In the wake of a recent announcement from the U.S. Environmental Protection Agency that lowered Denver metro region’s air quality rating from “moderate” to “serious,” the city on Monday announced it will partner with public and private researchers to begin in 2020 a multi-year effort to identify the culprits of its air pollution.
The effort, led by Denver’s Department of Public Health and Environment, will focus on North Denver and deploy new technology, data analysis and more detailed tracking of odor complaints to better understand which pollutants are bubbling up from construction projects versus industrial sources.
“As residential development expands along Brighton Blvd. and the South Platte River valley, we must expand our understanding of air quality to improve the quality of life for those who live in these disproportionately impacted neighborhoods,” Mayor Michael Hancock said in a statement. “This data will help inform future policy decisions that protect our environment.”
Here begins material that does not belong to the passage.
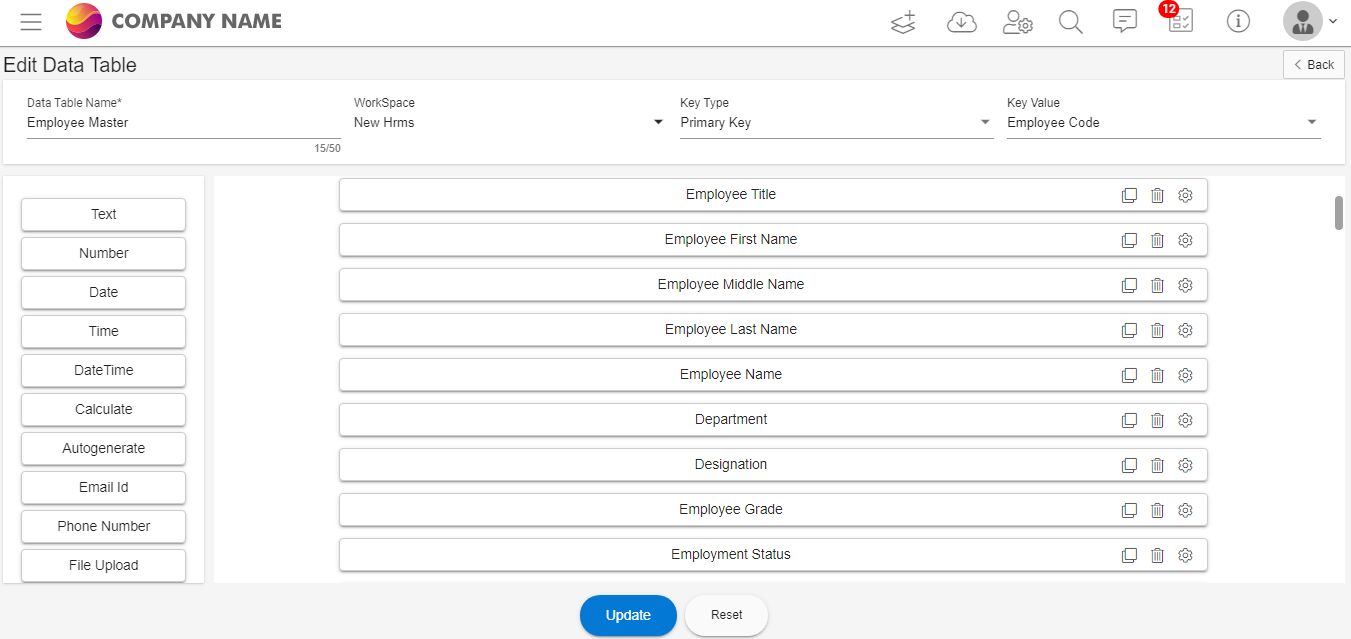Copy the Employee Title field
The width and height of the screenshot is (1351, 639).
1129,195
Meeting EPA ozone standards has been challenging for Denver and much of Colorado’s northern urban corridor for more than a decade.
In 2019, the city launched the Love My Air program, in partnership with Denver Public Schools, to create a citywide air quality monitoring network that evaluates pollutants at or near schools. These efforts will be built upon in 2020 to include more locations and evaluate more pollutants, such as black carbon or soot and volatile organic compounds.
The city will also develop a user-friendly interface to ensure data is accessible to the public, providing summaries in the interim through DDPHE’s website and other public communication channels.
Denver ranks in the top 20 among major U.S. cities with the worst air pollution, according to city documents, and only 53% of residents realize the impacts of poor air quality.
Only complicating the issue is Denver’s growing population, which has increased by more than half since 1990, and nearly doubled the miles traveled by vehicle across the metro area.
In the same time frame, however, the city has lowered its levels in carbon monoxide by 80%, sulfur dioxide by more than 90%, nitrogen dioxide by half and fine particulate matter by 35%.
In March, Gov. Jared Polis asked that the state no longer be exempted from the standard by blaming Colorado’s air pollution on causes found elsewhere.
“We’re sick and tired of pretending we don’t have poor air quality on 20 to 30 days a summer,” Polis told reporters at the governor's mansion recently.
In doing so, the state will be required to ramp up its efforts to improve its air and sharpen its teeth when it comes to regulations.
The EPA downgrade applies to Denver and eight other Colorado counties — Adams, Arapahoe, Boulder, Broomfield, Douglas, Jefferson, Larimer and Weld.